Menée du 2 juin au 8 juillet 2025 auprès de 1.000 ménages tirés au sort sur l’ensemble du département, l’étude EpiMay vise à « dresser un état des lieux précis de la santé de la population mahoraise afin d’orienter les politiques publiques de prévention et de prise en charge », indique l’ARS Mayotte.
Dans son volet consacré à la santé sexuelle, l’enquête met en évidence « une augmentation préoccupante de la prévalence du VIH à Mayotte ». Selon les résultats présentés par l’agence, « cinq adultes sur 1.000 vivent avec le VIH, contre un adulte sur 1.000 en 2019 ».
L’ARS souligne également que « cette évolution s’accompagne d’un constat préoccupant : une part importante de la population ne connaît pas son statut sérologique ou pense, à tort, ne pas être concernée ». L’agence rappelle que « le dépistage précoce reste pourtant l’outil le plus efficace » puisqu’il « permet d’accéder rapidement à un traitement, d’améliorer la qualité de vie des personnes vivant avec le VIH et de réduire fortement le risque de transmission ».
Une coordination renforcée de la lutte contre le VIH

Afin de mieux coordonner les actions de prévention, de dépistage et de prise en charge, l’ARS rappelle avoir accompagné la mise en place du premier Comité régional de santé sexuelle (CoReSS) en 2025.

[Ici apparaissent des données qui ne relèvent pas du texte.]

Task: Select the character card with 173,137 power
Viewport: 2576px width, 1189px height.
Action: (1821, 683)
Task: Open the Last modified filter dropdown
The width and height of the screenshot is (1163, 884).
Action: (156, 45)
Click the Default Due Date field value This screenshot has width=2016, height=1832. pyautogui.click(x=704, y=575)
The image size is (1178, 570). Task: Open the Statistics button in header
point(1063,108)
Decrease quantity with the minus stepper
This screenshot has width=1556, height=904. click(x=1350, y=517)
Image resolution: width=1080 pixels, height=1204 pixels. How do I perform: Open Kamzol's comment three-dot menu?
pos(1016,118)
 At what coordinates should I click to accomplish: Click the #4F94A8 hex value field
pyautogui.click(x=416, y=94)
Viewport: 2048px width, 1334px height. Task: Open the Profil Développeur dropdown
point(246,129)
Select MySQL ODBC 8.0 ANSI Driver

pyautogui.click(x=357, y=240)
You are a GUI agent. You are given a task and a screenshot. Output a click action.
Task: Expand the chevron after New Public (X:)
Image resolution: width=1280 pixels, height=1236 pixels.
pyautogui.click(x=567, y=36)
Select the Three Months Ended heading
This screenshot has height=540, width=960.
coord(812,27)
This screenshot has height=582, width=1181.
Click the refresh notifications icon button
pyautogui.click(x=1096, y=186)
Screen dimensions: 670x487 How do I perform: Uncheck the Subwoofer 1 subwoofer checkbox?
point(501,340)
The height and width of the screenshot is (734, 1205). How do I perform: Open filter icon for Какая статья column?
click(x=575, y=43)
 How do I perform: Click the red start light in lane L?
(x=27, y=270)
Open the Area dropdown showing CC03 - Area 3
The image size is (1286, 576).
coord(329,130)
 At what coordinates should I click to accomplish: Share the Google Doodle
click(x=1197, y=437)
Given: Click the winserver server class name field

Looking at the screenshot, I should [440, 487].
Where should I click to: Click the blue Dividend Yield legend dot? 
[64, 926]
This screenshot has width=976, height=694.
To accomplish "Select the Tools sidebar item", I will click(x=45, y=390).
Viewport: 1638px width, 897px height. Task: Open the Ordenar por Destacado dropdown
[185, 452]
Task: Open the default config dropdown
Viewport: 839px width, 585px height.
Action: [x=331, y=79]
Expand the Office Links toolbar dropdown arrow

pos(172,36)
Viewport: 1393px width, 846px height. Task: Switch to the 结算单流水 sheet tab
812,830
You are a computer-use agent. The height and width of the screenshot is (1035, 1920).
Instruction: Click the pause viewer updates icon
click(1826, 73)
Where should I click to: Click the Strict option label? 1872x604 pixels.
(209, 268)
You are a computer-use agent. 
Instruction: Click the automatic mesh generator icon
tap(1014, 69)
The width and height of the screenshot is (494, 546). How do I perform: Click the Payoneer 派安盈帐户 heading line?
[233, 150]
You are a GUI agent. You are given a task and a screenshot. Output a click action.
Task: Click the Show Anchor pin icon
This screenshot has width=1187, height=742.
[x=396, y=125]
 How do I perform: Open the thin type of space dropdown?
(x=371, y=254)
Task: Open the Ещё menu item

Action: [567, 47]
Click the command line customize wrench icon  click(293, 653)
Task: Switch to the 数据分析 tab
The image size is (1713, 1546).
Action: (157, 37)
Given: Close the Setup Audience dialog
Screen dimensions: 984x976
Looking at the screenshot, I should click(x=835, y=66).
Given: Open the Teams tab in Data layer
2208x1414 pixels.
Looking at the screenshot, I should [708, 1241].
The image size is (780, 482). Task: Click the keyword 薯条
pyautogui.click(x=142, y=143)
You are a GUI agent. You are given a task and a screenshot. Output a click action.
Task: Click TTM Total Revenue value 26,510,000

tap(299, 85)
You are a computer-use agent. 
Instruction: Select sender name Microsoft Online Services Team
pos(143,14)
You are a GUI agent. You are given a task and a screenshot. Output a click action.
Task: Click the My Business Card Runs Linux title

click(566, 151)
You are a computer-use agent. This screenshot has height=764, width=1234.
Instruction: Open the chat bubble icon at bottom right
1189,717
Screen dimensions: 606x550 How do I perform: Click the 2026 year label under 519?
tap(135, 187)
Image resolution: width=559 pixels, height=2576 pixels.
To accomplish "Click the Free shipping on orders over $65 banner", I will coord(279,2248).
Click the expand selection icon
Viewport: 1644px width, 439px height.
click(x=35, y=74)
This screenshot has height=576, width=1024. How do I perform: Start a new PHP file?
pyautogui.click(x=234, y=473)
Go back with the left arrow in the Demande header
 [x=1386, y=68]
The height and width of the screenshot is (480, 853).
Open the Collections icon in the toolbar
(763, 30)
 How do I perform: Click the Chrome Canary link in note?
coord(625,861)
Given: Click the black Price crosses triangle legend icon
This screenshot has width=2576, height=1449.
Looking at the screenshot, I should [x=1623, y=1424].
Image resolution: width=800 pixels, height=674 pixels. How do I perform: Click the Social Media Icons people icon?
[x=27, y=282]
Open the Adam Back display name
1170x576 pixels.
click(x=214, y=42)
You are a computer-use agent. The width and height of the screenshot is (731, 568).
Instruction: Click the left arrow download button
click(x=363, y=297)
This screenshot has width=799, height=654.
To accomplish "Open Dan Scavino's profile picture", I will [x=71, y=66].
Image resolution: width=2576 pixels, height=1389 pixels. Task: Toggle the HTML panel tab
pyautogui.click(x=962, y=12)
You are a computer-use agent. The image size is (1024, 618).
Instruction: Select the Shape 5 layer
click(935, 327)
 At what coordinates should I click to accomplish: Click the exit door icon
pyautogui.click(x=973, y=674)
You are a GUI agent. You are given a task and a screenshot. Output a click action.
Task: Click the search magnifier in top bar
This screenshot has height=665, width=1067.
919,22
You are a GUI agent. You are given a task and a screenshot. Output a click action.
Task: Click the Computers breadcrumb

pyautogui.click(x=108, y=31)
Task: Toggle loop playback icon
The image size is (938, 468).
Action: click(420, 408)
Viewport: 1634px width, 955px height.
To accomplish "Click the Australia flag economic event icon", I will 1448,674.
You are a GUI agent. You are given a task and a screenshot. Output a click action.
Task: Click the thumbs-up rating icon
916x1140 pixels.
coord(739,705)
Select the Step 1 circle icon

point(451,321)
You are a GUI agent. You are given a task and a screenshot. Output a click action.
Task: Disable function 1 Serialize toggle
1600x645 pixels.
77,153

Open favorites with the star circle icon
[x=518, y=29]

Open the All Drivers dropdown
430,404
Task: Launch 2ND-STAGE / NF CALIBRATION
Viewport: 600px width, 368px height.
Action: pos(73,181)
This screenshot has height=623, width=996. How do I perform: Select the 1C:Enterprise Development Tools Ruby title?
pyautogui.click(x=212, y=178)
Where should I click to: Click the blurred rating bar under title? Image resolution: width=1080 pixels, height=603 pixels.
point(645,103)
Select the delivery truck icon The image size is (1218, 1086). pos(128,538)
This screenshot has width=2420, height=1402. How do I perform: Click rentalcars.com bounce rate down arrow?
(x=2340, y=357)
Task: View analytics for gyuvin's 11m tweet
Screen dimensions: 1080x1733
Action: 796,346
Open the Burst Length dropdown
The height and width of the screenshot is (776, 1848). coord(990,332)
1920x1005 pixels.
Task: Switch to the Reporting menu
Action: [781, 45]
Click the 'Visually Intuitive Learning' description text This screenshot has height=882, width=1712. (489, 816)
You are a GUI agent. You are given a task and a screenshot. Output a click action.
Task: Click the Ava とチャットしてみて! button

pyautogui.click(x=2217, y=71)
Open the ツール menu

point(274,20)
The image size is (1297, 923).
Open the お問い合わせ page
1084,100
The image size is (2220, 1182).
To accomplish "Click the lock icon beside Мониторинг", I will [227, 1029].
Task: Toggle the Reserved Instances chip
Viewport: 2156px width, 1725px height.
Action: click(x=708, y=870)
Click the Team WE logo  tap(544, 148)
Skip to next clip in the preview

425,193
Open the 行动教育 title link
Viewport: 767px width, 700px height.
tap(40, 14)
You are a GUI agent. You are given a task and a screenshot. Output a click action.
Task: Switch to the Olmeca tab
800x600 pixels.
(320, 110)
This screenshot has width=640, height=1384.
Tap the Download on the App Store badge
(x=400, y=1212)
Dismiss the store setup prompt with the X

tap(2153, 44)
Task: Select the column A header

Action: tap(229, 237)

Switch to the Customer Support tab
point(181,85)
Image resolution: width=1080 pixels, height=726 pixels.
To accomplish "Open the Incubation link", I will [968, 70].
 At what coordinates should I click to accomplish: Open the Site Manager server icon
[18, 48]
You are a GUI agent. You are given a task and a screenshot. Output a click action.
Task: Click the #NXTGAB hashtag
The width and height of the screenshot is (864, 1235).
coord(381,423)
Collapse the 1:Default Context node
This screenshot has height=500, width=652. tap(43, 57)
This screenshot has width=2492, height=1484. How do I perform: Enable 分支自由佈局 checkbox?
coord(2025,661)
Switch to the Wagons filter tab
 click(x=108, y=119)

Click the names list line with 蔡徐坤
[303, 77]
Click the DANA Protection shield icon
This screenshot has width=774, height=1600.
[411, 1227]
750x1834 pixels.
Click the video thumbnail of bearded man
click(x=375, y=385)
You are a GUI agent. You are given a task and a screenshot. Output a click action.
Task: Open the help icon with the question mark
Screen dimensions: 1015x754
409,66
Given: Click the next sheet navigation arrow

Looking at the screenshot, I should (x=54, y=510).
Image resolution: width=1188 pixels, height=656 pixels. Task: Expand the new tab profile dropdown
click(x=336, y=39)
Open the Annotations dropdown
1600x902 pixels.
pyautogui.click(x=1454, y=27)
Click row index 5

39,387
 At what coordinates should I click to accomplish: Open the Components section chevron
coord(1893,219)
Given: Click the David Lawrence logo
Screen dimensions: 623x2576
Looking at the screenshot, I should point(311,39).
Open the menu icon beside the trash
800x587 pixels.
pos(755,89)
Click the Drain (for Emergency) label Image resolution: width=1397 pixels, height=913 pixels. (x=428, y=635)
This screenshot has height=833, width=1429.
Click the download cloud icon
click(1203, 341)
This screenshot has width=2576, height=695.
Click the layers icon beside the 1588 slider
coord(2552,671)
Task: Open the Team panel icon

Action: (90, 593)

Dans cette continuité, le Comité opérationnel de lutte contre le VIH (COLVIHM) a été installé en 2026. Selon l’ARS, cet outil vise à « faire le lien entre l’ensemble des acteurs engagés dans la lutte contre le VIH, à décloisonner les interventions et à assurer un suivi partagé des actions de prévention, de dépistage et de prise en charge mises en œuvre sur le territoire ».
L’agence sanitaire met également en avant plusieurs actions conduites ces derniers mois. La Semaine de la santé sexuelle, organisée au début du mois de juin 2026, a permis de dépister 273 personnes et de sensibiliser plus de 1.000 habitants autour de la contraception, du consentement, des infections sexuellement transmissibles et des troubles de la santé sexuelle.
Lors de la Semaine du dépistage organisée début décembre 2025, 1.615 tests rapides d’orientation diagnostique (TROD) VIH, VHB et VHC ont été réalisés sur 22 sites répartis sur l’ensemble du département.
Le dépistage et la prévention au coeur des enjeux

L’ARS Mayotte indique également poursuivre le développement de son offre de prévention. Celle-ci s’appuie notamment sur les antennes des Centres gratuits d’information, de dépistage et de diagnostic (CeGIDD) à Mamoudzou et en Petite-Terre, l’ouverture en octobre 2025 d’une antenne de dépistage VIH, VHB et VHC dans les locaux de Santé Sud en Petite-Terre, ainsi que le déploiement des TROD en « aller-vers » grâce aux associations Santé Sud, Solidarité Mayotte, Popam et Nariké M’Sada.
Le dépistage est également proposé dans les services de Protection maternelle et infantile (PMI), tandis que le dispositif « Au labo sans Ordo » est maintenu pour les assurés sociaux. L’ARS Mayotte cite également la ligne Mayotte Info Santé Sexuelle, financée par l’agence sanitaire, qui propose une écoute anonyme et gratuite en français, en shimaoré mais aussi en kibushi.
Par ailleurs, la plateforme de distribution de préservatifs portée par la Croix-Rouge française compte désormais près de 50 points de distribution, dont deux à l’aéroport. En 2025, « 253.485 préservatifs masculins ont été mis gratuitement à disposition de la population », précise l’ARS.
À la lumière des résultats d’EpiMay, l’ARS Mayotte indique vouloir poursuivre son action autour de trois priorités : « promouvoir et faciliter le dépistage, notamment auprès des populations les plus exposées », « améliorer la prise en charge des personnes vivant avec le VIH » et « renforcer la promotion de la prophylaxie pré-exposition (PrEP) comme outil majeur de prévention ».